Linux-Fsdevel Archive on lore.kernel.org
help / color / mirror / Atom feed
* [PATCH v3 1/2] proc: Allow pid_revalidate() during LOOKUP_RCU
@ 2020-12-19  0:06 Stephen Brennan
  2020-12-19  0:06 ` [PATCH v3 2/2] proc: ensure security hook is called after exec Stephen Brennan
  0 siblings, 1 reply; 5+ messages in thread
From: Stephen Brennan @ 2020-12-19  0:06 UTC (permalink / raw)
  To: Alexey Dobriyan
  Cc: Stephen Brennan, James Morris, Serge E. Hallyn,
	linux-security-module, Paul Moore, Stephen Smalley, Eric Paris,
	selinux, Casey Schaufler, Eric Biederman, Alexander Viro,
	linux-fsdevel, linux-kernel, Matthew Wilcox

The pid_revalidate() function requires dropping from RCU into REF lookup
mode. When many threads are resolving paths within /proc in parallel,
this can result in heavy spinlock contention on d_locrkef as each thread
tries to grab a reference to the /proc dentry (and drop it shortly
thereafter).

Allow the pid_revalidate() function to execute under LOOKUP_RCU. When
updates must be made to the inode, drop out of RCU and into REF mode.

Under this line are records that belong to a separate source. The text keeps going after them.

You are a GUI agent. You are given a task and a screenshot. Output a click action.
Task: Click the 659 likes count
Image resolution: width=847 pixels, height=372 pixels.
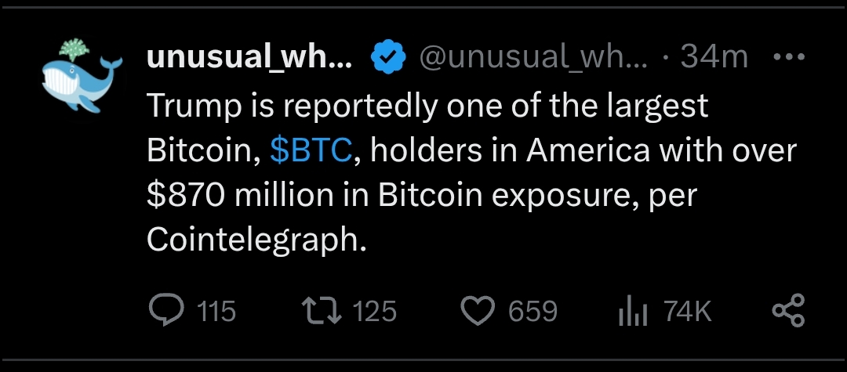click(533, 312)
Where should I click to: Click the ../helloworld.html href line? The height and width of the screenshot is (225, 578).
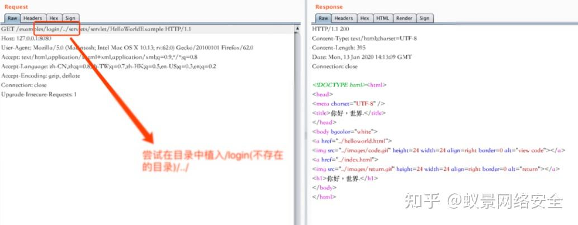coord(352,141)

Signed-off-by: Stephen Brennan <stephen.s.brennan@oracle.com>
---

When running running ~100 parallel instances of "TZ=/etc/localtime ps -fe
>/dev/null" on a 100CPU machine, the %sys utilization reaches 90%, and perf
shows the following code path as being responsible for heavy contention on
the d_lockref spinlock:

      walk_component()
        lookup_fast()
          unlazy_child()
            lockref_get_not_dead(&nd->path.dentry->d_lockref)

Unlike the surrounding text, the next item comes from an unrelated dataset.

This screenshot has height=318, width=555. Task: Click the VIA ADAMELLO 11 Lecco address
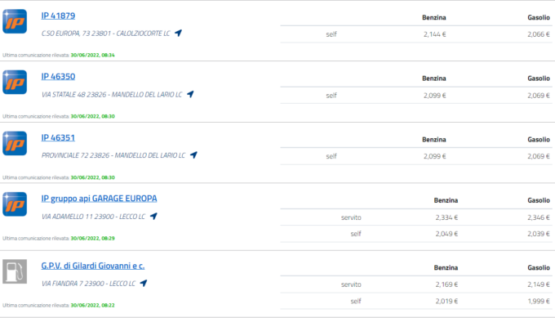93,217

By applying this patch, %sys utilization falls to around 60% under the same
workload. Although this particular workload is a bit contrived, we have seen
some monitoring scripts which produced similarly high %sys time due to this
contention.

Changes from v3:
- Rather than call pid_update_inode() with flags, create
  proc_inode_needs_update() to determine whether the call can be skipped.
- Restore the call to the security hook (see next patch).
Changes from v2:
- Remove get_pid_task_rcu_user() and get_proc_task_rcu(), since they were
  unnecessary.
- Remove the call to security_task_to_inode().

 fs/proc/base.c | 35 +++++++++++++++++++++++++----------
 1 file changed, 25 insertions(+), 10 deletions(-)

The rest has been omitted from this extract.